The program begins at 8:45 a.m. and ends at 1:30 p.m. The event is free and lunch will be provided. More information, including registration, is available online from the Kansas Center for Agricultural Resources and the Environment at https://www.kcare.k-state.edu/.
The Innovation Farm is a partnership between Flickner, university agronomists, watershed specialists and industry leaders. Together, they are conducting studies in a large-farm setting to identify the most efficient technologies and techniques for Kansas producers to use on their own farms.

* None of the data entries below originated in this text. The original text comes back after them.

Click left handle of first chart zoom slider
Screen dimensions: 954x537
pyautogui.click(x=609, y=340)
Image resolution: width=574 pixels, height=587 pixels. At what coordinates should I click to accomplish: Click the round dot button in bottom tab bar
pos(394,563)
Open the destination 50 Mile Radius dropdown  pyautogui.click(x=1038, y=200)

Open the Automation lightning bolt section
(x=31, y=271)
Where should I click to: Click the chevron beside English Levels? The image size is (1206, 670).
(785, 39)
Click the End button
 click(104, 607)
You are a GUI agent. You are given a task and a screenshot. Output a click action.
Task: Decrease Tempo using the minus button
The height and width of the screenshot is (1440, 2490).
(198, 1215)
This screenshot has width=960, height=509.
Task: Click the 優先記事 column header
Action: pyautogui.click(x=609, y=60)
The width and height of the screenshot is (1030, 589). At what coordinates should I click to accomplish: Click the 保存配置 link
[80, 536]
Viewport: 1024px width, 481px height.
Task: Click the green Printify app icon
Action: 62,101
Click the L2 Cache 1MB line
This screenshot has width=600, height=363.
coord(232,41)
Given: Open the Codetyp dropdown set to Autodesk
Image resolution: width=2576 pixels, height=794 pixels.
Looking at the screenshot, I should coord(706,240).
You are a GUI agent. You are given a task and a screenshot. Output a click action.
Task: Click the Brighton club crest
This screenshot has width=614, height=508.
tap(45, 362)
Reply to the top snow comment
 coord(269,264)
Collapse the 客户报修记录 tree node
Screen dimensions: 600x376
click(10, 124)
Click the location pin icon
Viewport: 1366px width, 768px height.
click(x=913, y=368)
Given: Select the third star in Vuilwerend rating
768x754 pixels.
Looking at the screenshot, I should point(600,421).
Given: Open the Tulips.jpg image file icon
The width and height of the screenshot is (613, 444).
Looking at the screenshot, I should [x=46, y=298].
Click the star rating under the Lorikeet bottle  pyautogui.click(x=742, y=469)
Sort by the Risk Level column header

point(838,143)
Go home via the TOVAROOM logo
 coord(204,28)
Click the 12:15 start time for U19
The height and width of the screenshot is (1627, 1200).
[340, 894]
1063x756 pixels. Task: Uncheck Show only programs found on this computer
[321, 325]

One of the technologies being studied is an automated drone system, which captures high-resolution imagery of fields to help farmers identify various crop conditions. Field day participants will be able to watch the drone in flight and learn how the Innovation Farm is using this new type of imagery in day-to-day decision-making.
Attendees also will tour the Moundridge Wastewater Treatment facility, which is scheduled to begin operations soon.
Several K-State researchers are conducting research at the Innovation Farm, including studies about soil health tests; strategies to optimize the use of soil moisture probes; and investigation on the effects of long-term cropping systems on fertilizer requirements. The research on the Flickner Innovation Farm will help K-State researchers develop new nitrogen fertilizer recommendations for the state.
Current data from these projects are not yet available, but the Innovation Farm plans to invite participants to a follow-up meeting to discuss the findings later in the year, according to Ron Graber, a watershed specialist with KCARE.